* _EXCERPTED PASSAGE_:
Diffusion ONNX Export is the second step in the Stable Diffusion deployment workflow with MNN. Before models can be converted to the MNN format, they must first be exported from their native PyTorch representation into ONNX (Open Neural Network Exchange), a vendor-neutral intermediate format. This step bridges the gap between the HuggingFace/diffusers ecosystem and the MNN inference engine.

Theory

ONNX serves as a standardized intermediate representation (IR) for neural networks. Exporting to ONNX involves:

  • Tracing the computation graph: PyTorch models are traced with representative dummy inputs using torch.onnx.export. This records all operations into a static graph that ONNX can represent.
  • Operator set (opset) selection: The ONNX opset version determines which operators are available. The default opset is 14, which provides sufficient coverage for all Stable Diffusion operations. Higher opsets (e.g., 18) may be specified for newer operator support.
  • Component-by-component export: Each pipeline component is exported as a separate ONNX model because they have different input/output signatures and are invoked at different stages of inference:
    • text_encoder -- Accepts input_ids (int32 token tensor), produces last_hidden_state and pooler_output.

* _REQUIRED WORK_:
1. Reproduce the passage on ONNX export, starting with "ONNX serves as" and going on through "ONNX can represent.".
2. Translate this sentence from the passage on ONNX export into Spanish: "The default opset is 14, which provides sufficient coverage for all Stable Diffusion operations."

* _INFORMATION GIVEN_:
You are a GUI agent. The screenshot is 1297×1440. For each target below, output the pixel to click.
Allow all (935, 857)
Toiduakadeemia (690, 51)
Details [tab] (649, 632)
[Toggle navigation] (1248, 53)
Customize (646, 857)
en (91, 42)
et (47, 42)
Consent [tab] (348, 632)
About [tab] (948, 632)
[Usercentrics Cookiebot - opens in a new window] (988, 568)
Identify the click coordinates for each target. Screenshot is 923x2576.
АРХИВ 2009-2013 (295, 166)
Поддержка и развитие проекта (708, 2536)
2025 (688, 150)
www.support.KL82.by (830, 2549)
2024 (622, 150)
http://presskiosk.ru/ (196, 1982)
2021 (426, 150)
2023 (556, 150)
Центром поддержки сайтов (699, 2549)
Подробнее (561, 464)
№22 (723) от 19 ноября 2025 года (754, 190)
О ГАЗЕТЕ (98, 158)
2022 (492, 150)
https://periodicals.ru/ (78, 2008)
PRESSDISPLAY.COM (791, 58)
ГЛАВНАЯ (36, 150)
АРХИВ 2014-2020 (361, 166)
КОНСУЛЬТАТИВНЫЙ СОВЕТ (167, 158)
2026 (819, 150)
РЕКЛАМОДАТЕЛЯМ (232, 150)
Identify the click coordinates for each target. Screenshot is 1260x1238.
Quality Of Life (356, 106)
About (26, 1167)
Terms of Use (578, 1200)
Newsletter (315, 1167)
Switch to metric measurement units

* _OUTPUTS FOR THE TASKS_:
1.
ONNX serves as a standardized intermediate representation (IR) for neural networks. Exporting to ONNX involves:

  • Tracing the computation graph: PyTorch models are traced with representative dummy inputs using torch.onnx.export. This records all operations into a static graph that ONNX can represent.

2. El opset predeterminado es 14, que ofrece cobertura suficiente para todas las operaciones de Stable Diffusion.